Managing updates on Docker with GitOps
Updates can be a pain. There are usually 2 option. First, don’t update things. They work fine, so why change it? While this can be tempting and easy, the amount of security vulnerabilities that are found regularly for really common software forces one to update regularly if you want to hope to protect your digital good.
Ok, what about the second option? In the homelab community, running something like watchtower is fairily common. If you aren’t familiar with it, WatchTower automatically updates your docker images. The only problem is breaking changes…it’s kindof known for pushing those. This creates much more of a headache compared to a properly scheduled maintenance window and update schedule.
So what is one to do? Both of these seem to have pretty glaring downsides.
Enter GitOps.
For context, I currently use Portainer to run my docker environments. I have a main portainer instance, and I have portainer agents on other machines as well that tie into the main instance to give me a single place to manage all my docker workloads.
One of the things you can do with portainer when setting up a stack is using a git repository for the docker compose file, rather than using the web editor. The web editor is great for quickly spinning things up, but management over time is difficult, and updates require either manually pulling the image (If you are using :latest, tsk tsk), or updating the version number manually and redeploying (Tedius, ugh). By using a git backend, we can now manage our infrastructure with code, rather than a thousand clicks in a web gui. Better, but still have the issue of needing to update the version numbers manually.
This is where we’ll use Renovate. Renovate will watch our git repo, and when one of our docker images has an update, it’ll automatically open a pull request with the updated version number. If we merge that pull request, portainer will pull the update and redeploy the image with the newer version.
Regarding breaking changes, the Pull requests will usually (though not always, depends on the image) have the release notes baked right in, so you can take a quick look to see if there are any breaking changes in the release notes. If it doesn’t, it has a link to the new tagged image so we can check before merging.
As we only need to accept the PR, we can easily do this from a mobile phone, and don’t need pull out of computer and do something nerdy for us to update ActualBudget for that sweet new feature, or patch that new CVE that just got announced for Vaultwarden.
Beauty! So how do we do this?
First, we need a git repo. I used Github rather than hosting my own git on the same infrastructure managed by git. So, create a Github account if you don’t already have one and setup a new repository.

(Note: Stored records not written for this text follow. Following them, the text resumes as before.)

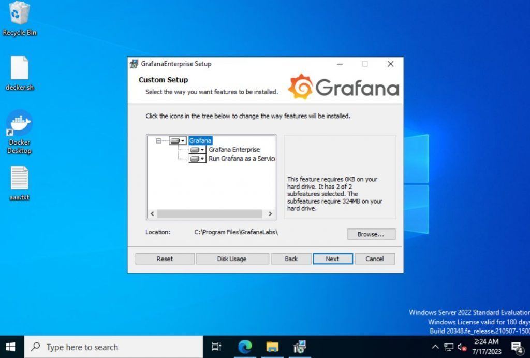Open the Grafana Enterprise feature dropdown
The height and width of the screenshot is (358, 530).
[204, 150]
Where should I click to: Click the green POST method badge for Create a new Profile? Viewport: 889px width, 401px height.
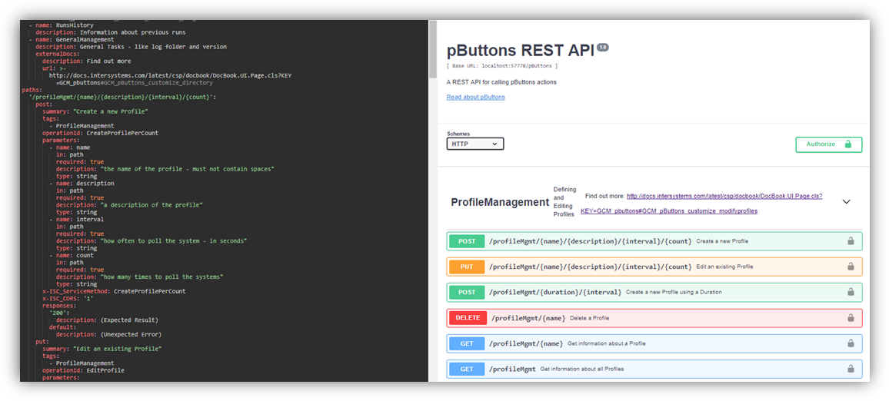(x=467, y=241)
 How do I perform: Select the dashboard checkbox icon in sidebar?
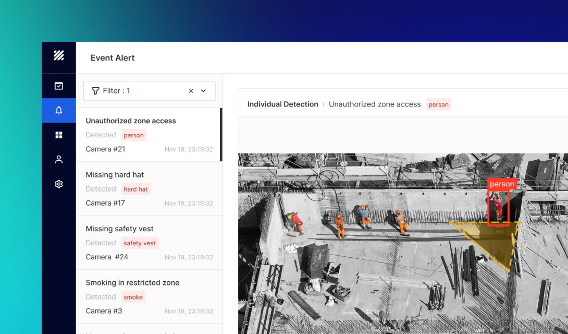tap(58, 86)
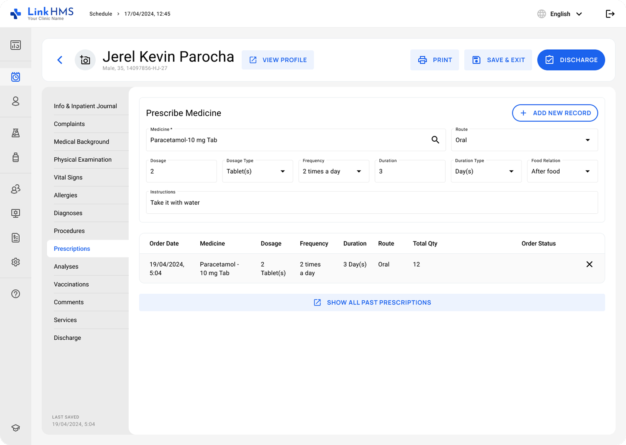Viewport: 626px width, 445px height.
Task: Open the pharmacy bottle sidebar icon
Action: pos(16,157)
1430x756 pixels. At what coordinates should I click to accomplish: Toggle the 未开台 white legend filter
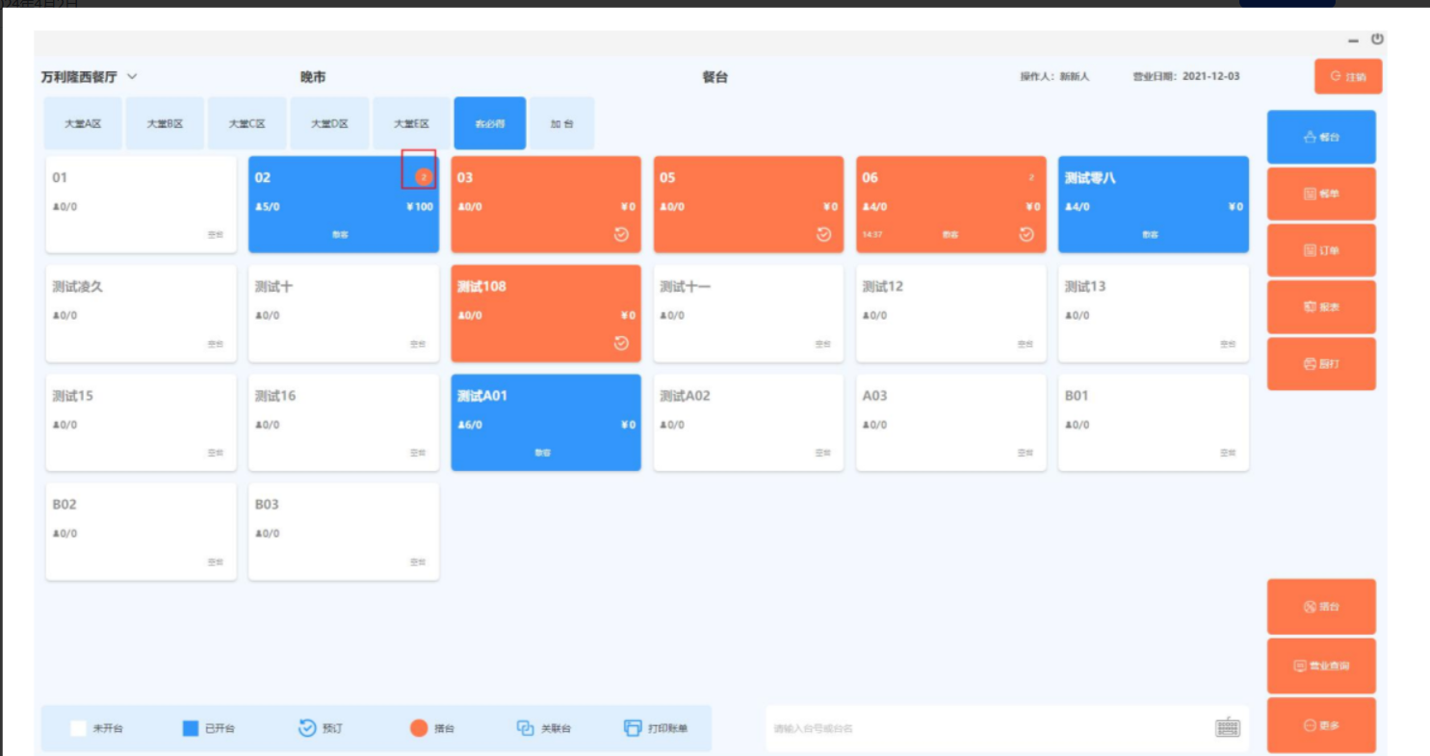78,728
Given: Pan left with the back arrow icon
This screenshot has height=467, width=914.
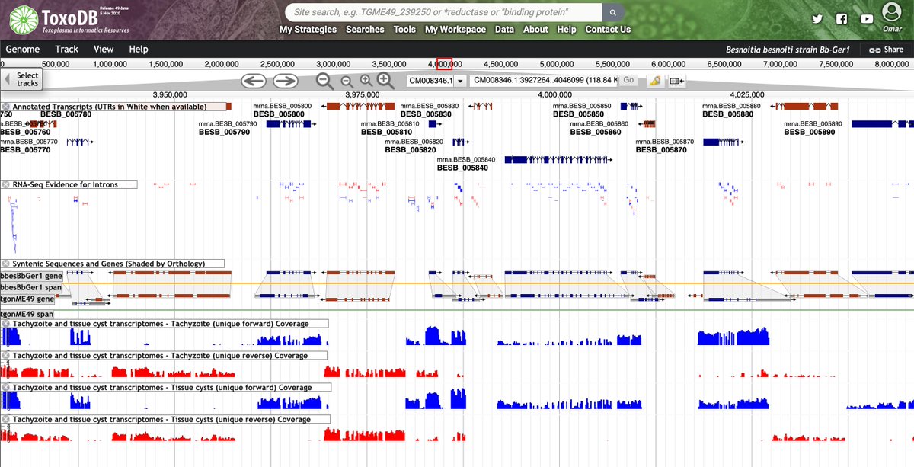Looking at the screenshot, I should (254, 80).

You can add Renovate to your Github account by adding the Renovate App to your Github account, and then choosing the repositories you want it to run on. After selecting your repository, it should start running. You should see a new issue created called the Dependency Dashboard, where it’ll list all the dependencies it’s found and is monitoring. Throw in some docker compose files and if you can, use an outdated version tag. Shortly after doing so, you should see a PR come through updating that silly old version to the new, shiny one! Merge the PR, and voila!

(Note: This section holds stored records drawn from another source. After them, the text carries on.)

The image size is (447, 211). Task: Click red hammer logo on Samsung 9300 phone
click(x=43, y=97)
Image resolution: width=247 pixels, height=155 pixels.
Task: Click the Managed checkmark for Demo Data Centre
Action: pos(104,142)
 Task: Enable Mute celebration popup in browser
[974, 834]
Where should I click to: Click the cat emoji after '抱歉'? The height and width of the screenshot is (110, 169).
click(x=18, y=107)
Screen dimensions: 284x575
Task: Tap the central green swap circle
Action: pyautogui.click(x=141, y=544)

Next step, setup your stacks in portainer to point to a git repo, and off you go! If you are using a private repo in Github, you’ll need to create an access token in Github, and in Portainer enable authentication on the git repo when creating the new stack, and add in your username and token.

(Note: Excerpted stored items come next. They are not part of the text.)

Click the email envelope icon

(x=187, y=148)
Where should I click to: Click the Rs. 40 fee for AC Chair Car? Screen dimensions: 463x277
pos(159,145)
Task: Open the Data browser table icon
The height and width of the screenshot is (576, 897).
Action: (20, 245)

If you already have stacks in portainer you don’t want to loose…
Been there, had to do that. Little spooky to do, but not that bad.
First, make sure you have a proper backup.
Second, make note of the name of the stack in portainer.
Third…remove the stack from portainer. Spooky, I know, but this doesn’t actually delete the volumes.
Fourth, make a new stack, and call it by the exact same name. Point to git, and point to the docker compose file you want to use, and create. This will map to the same docker volumes as before, and you should now be migrated to gitops!